Lininger wrapped up saying that they were hoping to move forward with the language, ensuring that it matched their intent. Buckley said he had concerns that the language would allow someone to expand their grow size significantly by utilizing medical and recreational licensing and that he didn’t believe that was the intent. Burdick echoed those concerns, stating she never believed that they were discussing dual licensing, but a single license. Lininger suggested that the language could be modified to reflect in the statute that the medical plant limits apply if you are a medical grower.

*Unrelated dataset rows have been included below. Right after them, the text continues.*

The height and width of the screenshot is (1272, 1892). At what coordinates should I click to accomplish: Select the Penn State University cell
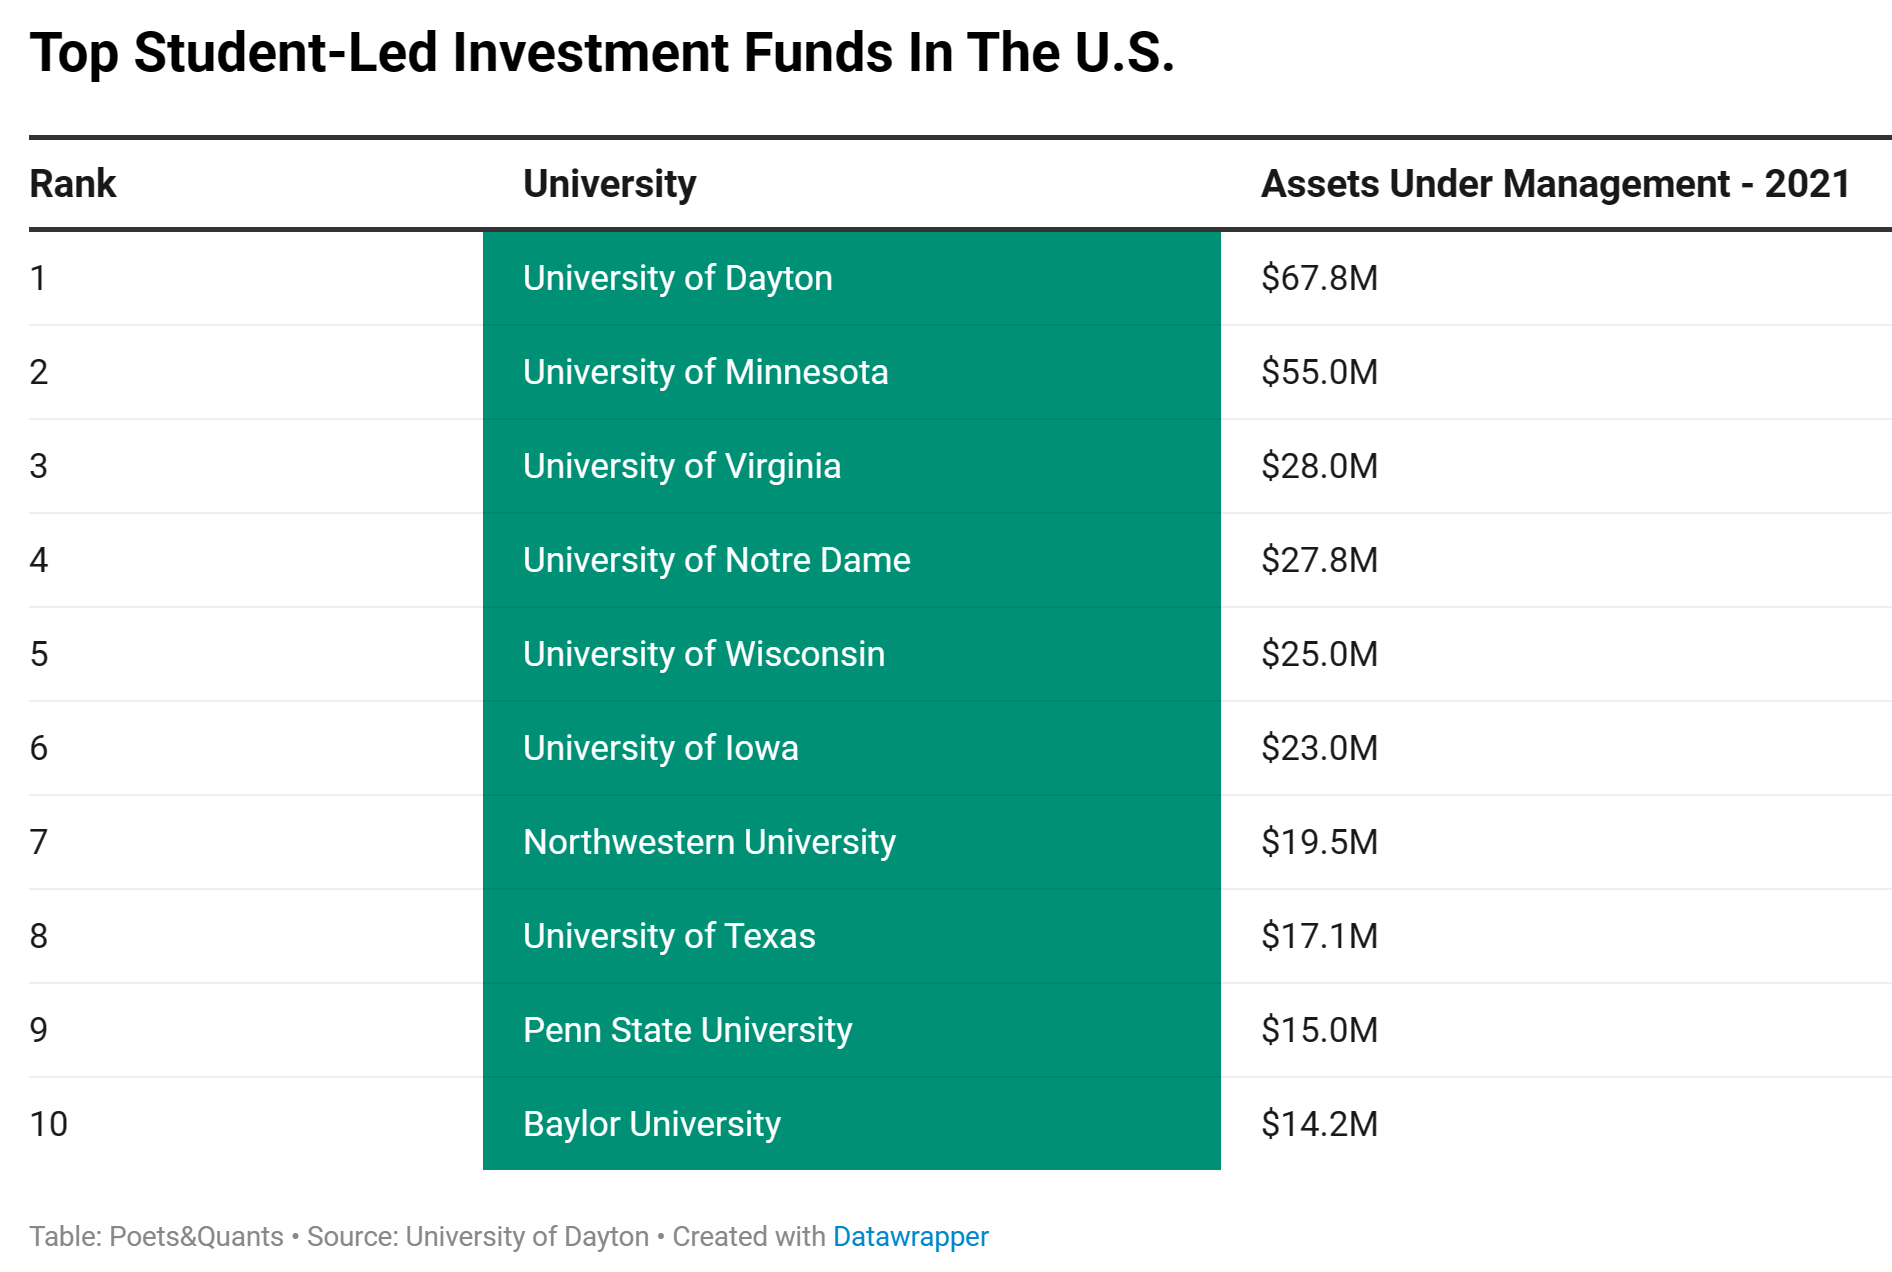(x=687, y=1030)
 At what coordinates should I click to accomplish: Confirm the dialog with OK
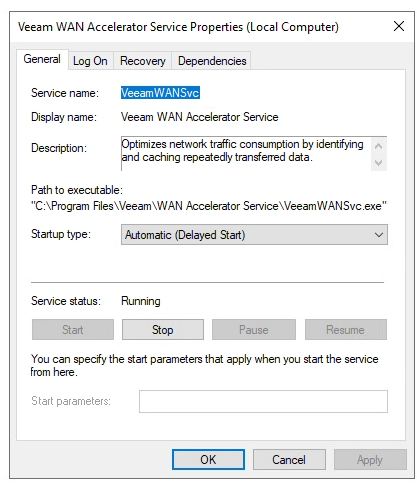208,460
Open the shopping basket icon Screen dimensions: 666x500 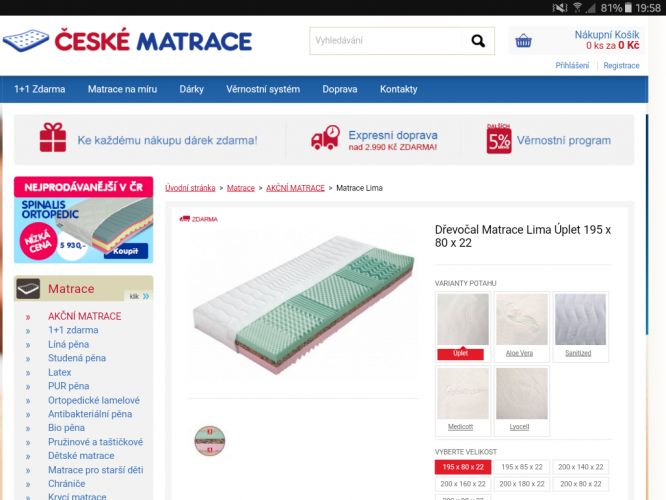point(523,41)
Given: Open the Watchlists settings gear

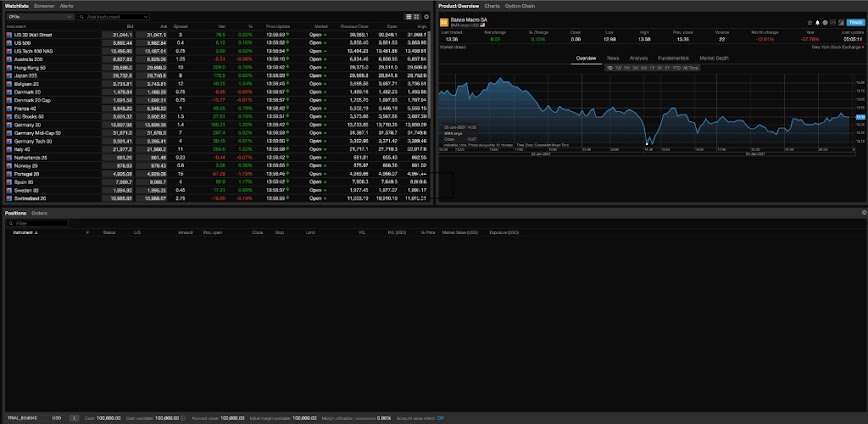Looking at the screenshot, I should pyautogui.click(x=428, y=17).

Senator Kruse said that instead of opting in to the seed to sale tracking, he felt that it should be an opt in to sell to the recreational market. Burdick said that the opt in would require all the product to be tracked seed-to-sale from the get-go, and Prozanski restated his understanding of Kruse’s question, suggesting that there should be a means to allow the excess from the OHA system to also come into the recreational side. Lininger said that while it might not be ideal, what she believed they had decided on was to allow medical growers participating in the “reporting light” to sell to dispensaries only, but if you want access to the recreational market, then you have to select the seed-to-sale from the start. She suggested that while this might not be a “great deal”, it is what was decided and that for now, they should stick with that and fix it in future legislative sessions if desired. Burdick agreed.
Representative Olson said that “we need to be very careful that we aren’t reintroducing the black market” and suggested that Buckley “hit it on the head”.
Prozanski said he wanted to “call out” page 20 line 5 on the dash 9 amendment, and said that he wanted to make sure that grow operations were potentially going to be faced with reduced production limits when they renew their license. Burdick responded that they intended to put sideboards on the issue, considering energy usage and market demand, and allow the issue to be handled in rule because if it is in statute, that “it is stuck in statute”. Buckley questioned how we will be able to pull back if we end up with huge gardens. Lininger said it was her understanding that the statute was intended to allow people to graduate up, not up and then back, but just up.
Ferrioli suggested that the industry was preparing for national demand, while the committee was focused on local Oregon-only demand. He said that we were currently growing far more than Oregon needs according to the estimates given, and we were doing it without dramatic effects on water or electrical usage. He said that he was concerned that the bill would need rewritten every year. Lininger responded that the bill would probably need rewritten each year, as the issue evolves, and that success shouldn’t be measured on anticipating ever possible consideration for the next 50 years. She said that we have to “start somewhere” and keep addressing the changes in future years.
Burdick said that since it was illegal to sell marijuana across the borders, we needed to be able to tell the feds that “this is Oregon only, otherwise we are at risk.” Senator Kruse said that while the feds were likely to do something eventually, “how many decades have we been saying that?” He said while he didn’t want to see massive 100-acre pot farms, he also didn’t want a whole lot of restrictions. He suggested that it would be nice if we had so much marijuana that it drove the price down to adequately compete with the black market. Beyer said that the seed-to-sale tracking should be sufficient, and that we should let the market decide from there.